DIFFER
DIFFER NEWS

VIDI grant for Andrea Baldi

Published on May 30, 2017

With one of NWO's prestigious VIDI personal grants, physicist Andrea Baldi at DIFFER will investigate how light enhances the catalytic performance of metallic nanoparticles. Understanding this effect could lead to applications in energy conversion, pollution mitigation and chemical synthesis.

Three proposed mechanisms for how metal nanoparticles
can use light to catalyse chemical reactions.

Noble metal nanoparticles made of gold, silver, and copper are routinely used as catalysts in a wide range of industrial processes. Recently, it has been discovered that shining light on these nanoparticles can significantly improve their catalytic activity and selectivity, but the underlying mechanism is not yet understood. In his proposal entitled "Hot! Hot! Hot! Fundamentals of Plasmon Catalysis", Andrea Baldi will investigate these light-activated reactions and disentangle different physical effects, such as the generation of heat, the production of highly energetic "hot" electrons, or the activation of highly confined fields in so-called "electromagnetic hot spots". Using his VIDI grant, Baldi will be able to tackle this challenge together with two new PhD researchers.

(Stored data entries)
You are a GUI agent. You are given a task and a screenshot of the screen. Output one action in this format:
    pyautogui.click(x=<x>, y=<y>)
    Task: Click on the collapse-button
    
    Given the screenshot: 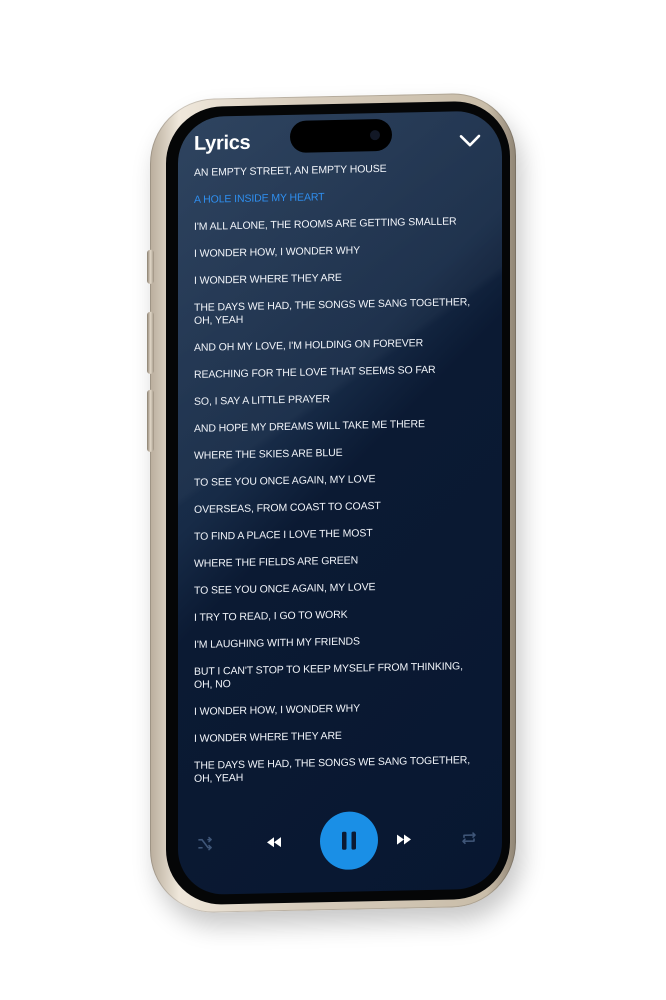 What is the action you would take?
    pyautogui.click(x=470, y=142)
    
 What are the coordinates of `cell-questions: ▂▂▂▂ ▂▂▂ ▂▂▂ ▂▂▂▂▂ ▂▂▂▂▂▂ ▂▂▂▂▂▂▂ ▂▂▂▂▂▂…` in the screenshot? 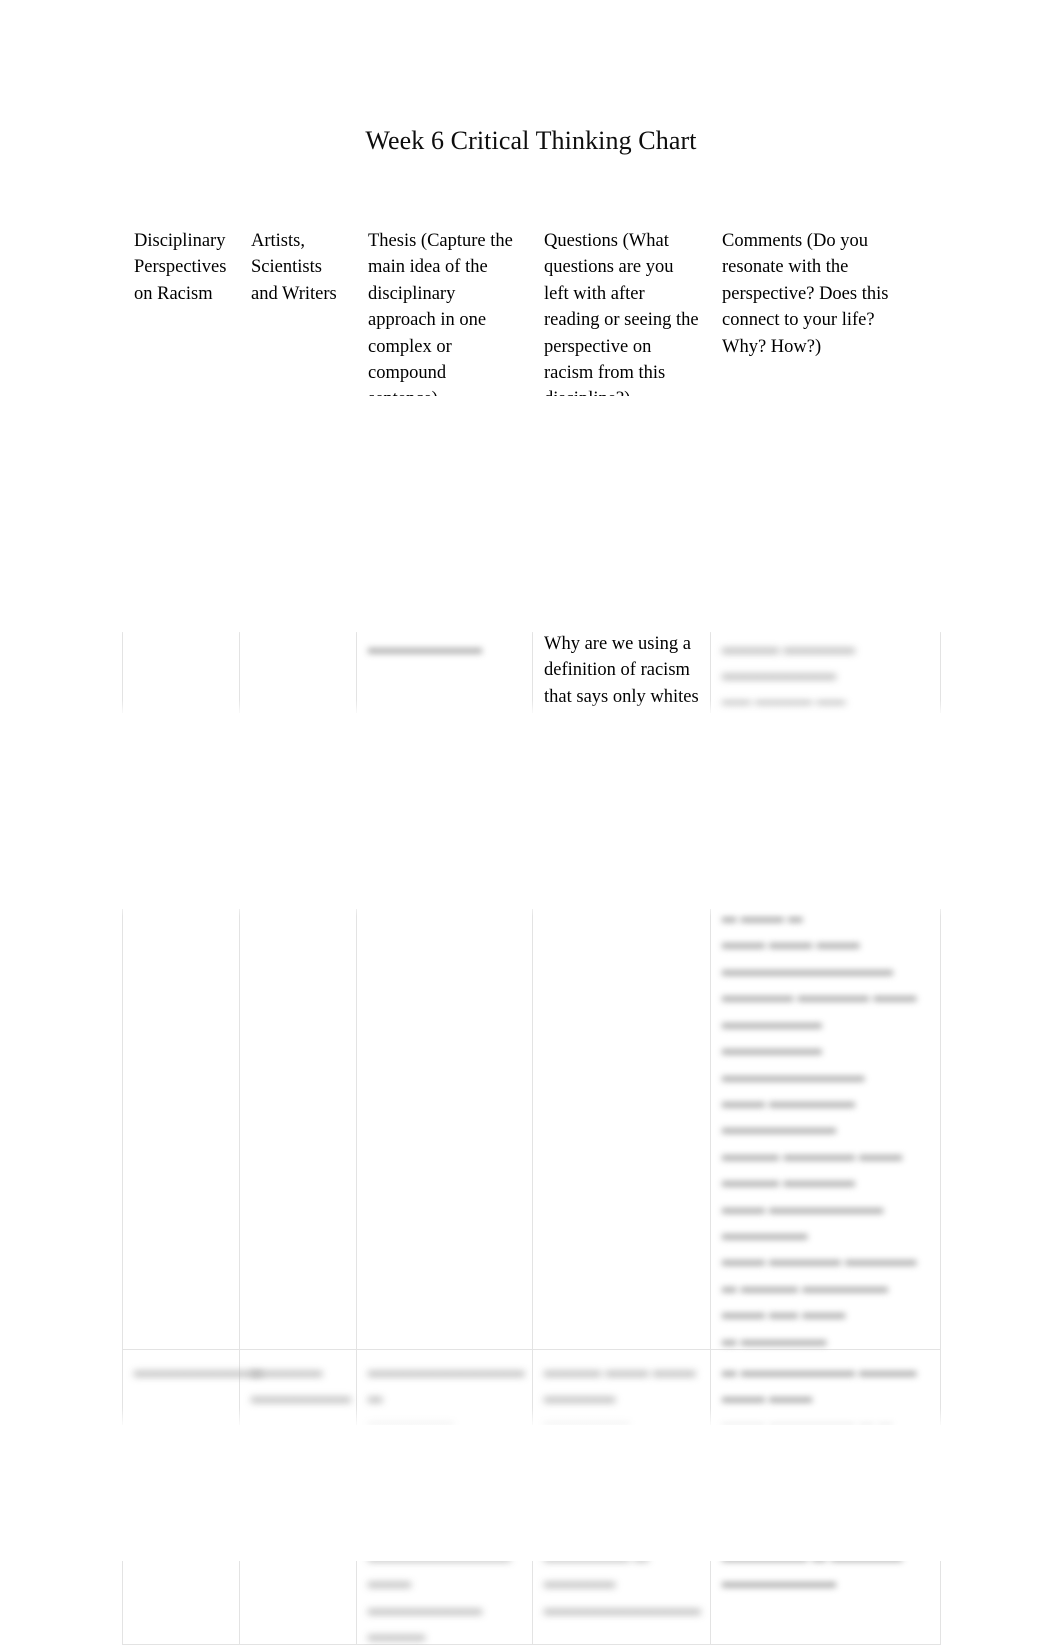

◆ ACTION ITEM
Copy out the part of the news item on Andrea Baldi's VIDI grant from "Published on May" to "and chemical synthesis.", word for word.

◆ ANSWER SPACE
Published on May 30, 2017

With one of NWO's prestigious VIDI personal grants, physicist Andrea Baldi at DIFFER will investigate how light enhances the catalytic performance of metallic nanoparticles. Understanding this effect could lead to applications in energy conversion, pollution mitigation and chemical synthesis.